Guest blog: Andy Gregor on the making of For the Love of Lugosi
Last week's Film of the Week, For the Love of Lugosi, generated a lot of interest on the site and on Twitter, leading to us getting in touch with the film's director, Andy Gregor and asking him for an insight into the making of the film.
For The Love of Lugosi came about through Diversity Films excellent Starting Block Project. Derek Wilson was given the opportunity to tell a very personal story, through talking about his love of the old gothic horror genre.
Derek and I struck it off immediately, I’m not sure if it was because we were both fathers, and the same age or if it was because we are both Fifers, but something clicked. Derek really wanted to pay homage to the great actors like Karloff and Lugosi, he wanted real clips from their movies to help spread the appreciation. Sadly these were way out of our budget, so filmed in a couple of hours at Platform in Easterhouse.
Derek recreated some of his favourite scenes from memory; this unintended event actually helps the films in my opinion. It made it more documentary and meaningful, this man was not just telling us how good these actors were, he showed the massive influence they had had on his life.
I can see the effect that Aspergers Syndrome has had on Derek through his feelings of alienation and the great knowledge on the subject through obsession. Yet as Derek says near the end, he didn’t make this film to promote Aspergers; he made it to challenge it. All I did as his director was to help Derek the best I could to do just that.
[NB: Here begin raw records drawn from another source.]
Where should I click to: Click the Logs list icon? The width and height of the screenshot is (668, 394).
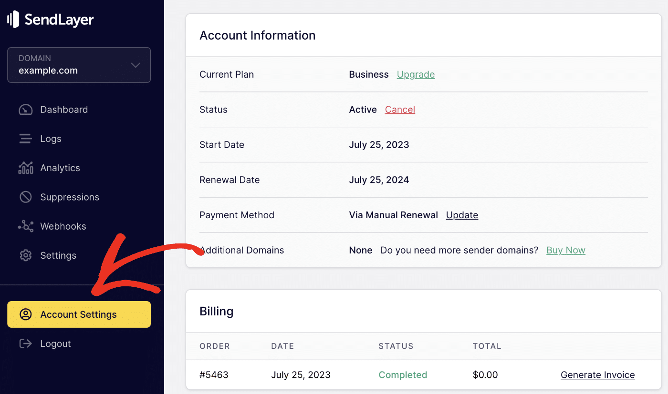tap(25, 138)
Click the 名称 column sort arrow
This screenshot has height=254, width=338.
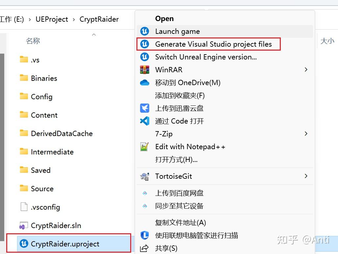pos(94,34)
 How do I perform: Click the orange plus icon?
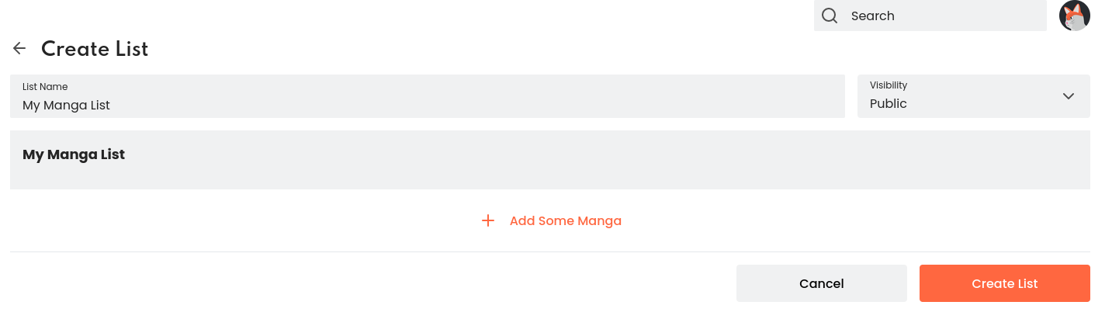[488, 220]
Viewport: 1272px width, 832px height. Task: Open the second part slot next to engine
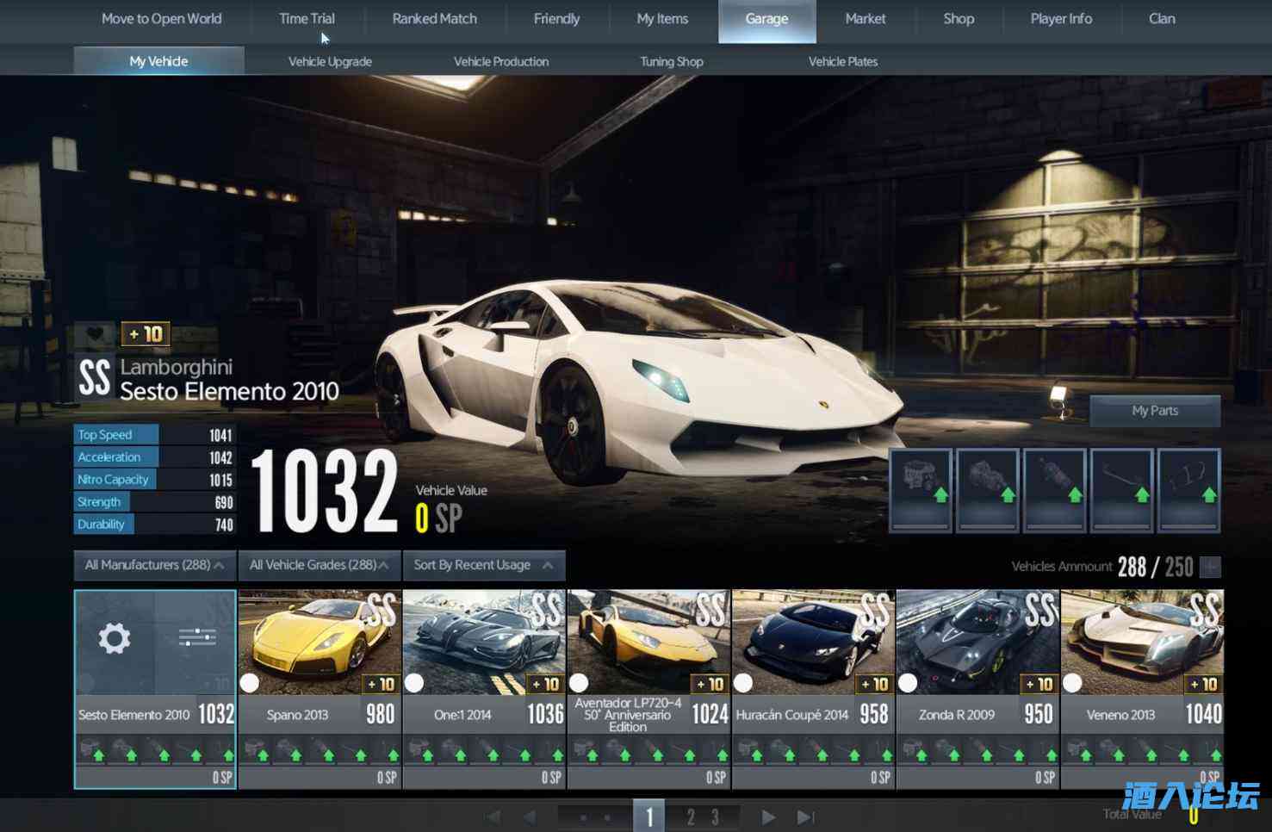tap(988, 489)
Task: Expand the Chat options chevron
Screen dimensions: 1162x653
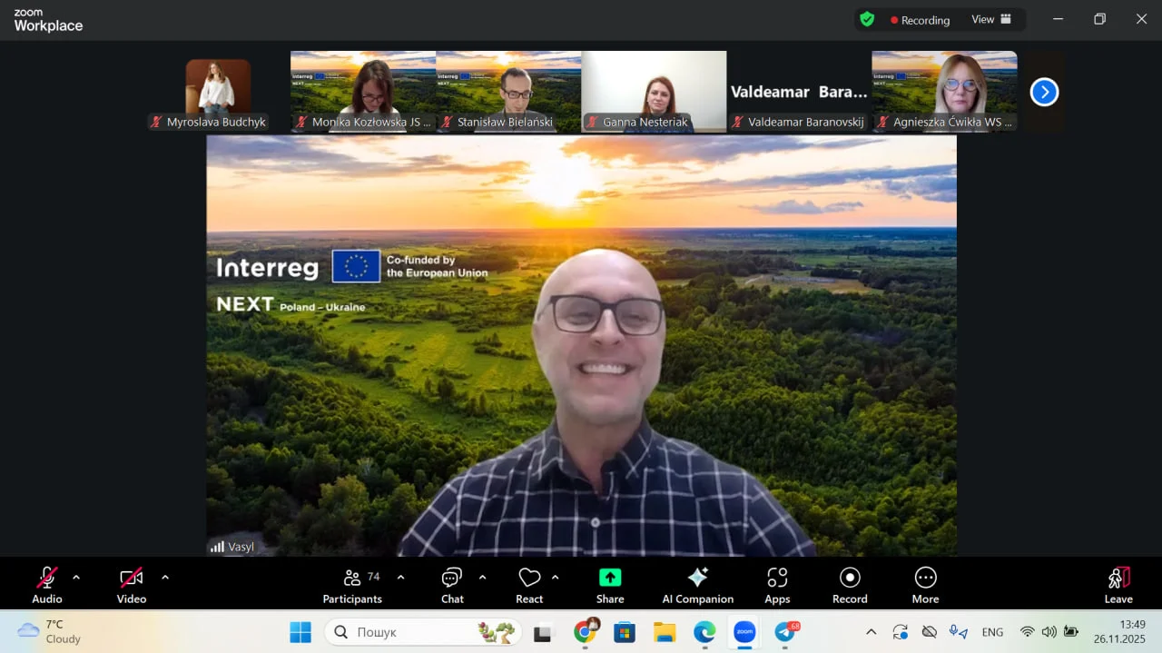Action: pos(482,577)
The biggest surprise to me as a first time filmmaker was the screening of the film; it premiered along with the five other Starting Block films at the 2011 Glasgow Short Film Festival held at the packed out CCA venue on Sauchiehall St. The buzz that everyone involved in the project got from the hearing the laughter and applause for our short film was amazing. It was addictive enough to ensure I caught the filmmaking bug.
Not all of our screenings were so well attended, we showed the film in several Fife towns and villages where there had been outreach training done by the Diversity Films team at the very beginning. In Blairhall we had the kids from the youth club (which is held in the same venue) enjoy the show, then in Cupar there was a lovely old lady who liked all the films except that “Lugosi one, I didn’t understand him.”
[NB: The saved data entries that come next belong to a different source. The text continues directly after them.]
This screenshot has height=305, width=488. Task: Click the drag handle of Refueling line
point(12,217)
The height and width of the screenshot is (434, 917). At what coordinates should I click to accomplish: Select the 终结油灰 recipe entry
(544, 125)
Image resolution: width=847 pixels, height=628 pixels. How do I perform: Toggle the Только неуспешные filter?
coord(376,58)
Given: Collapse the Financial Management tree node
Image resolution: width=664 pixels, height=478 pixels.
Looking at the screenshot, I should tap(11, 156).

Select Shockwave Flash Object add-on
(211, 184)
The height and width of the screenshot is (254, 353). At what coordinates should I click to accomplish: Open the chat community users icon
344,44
The best screening for testing a filmmaker’s ego happened in Lochgelly. We had booked the function suite at the Royal Oak, we had tea, coffee and lovely sandwiches ready for afterwards. We delayed the start by 20 minutes to allow for any stragglers, but the only man who appeared was invited through from the bar on the promise of a free lunch. Around about this time we realised it was an Old Firm Derby day!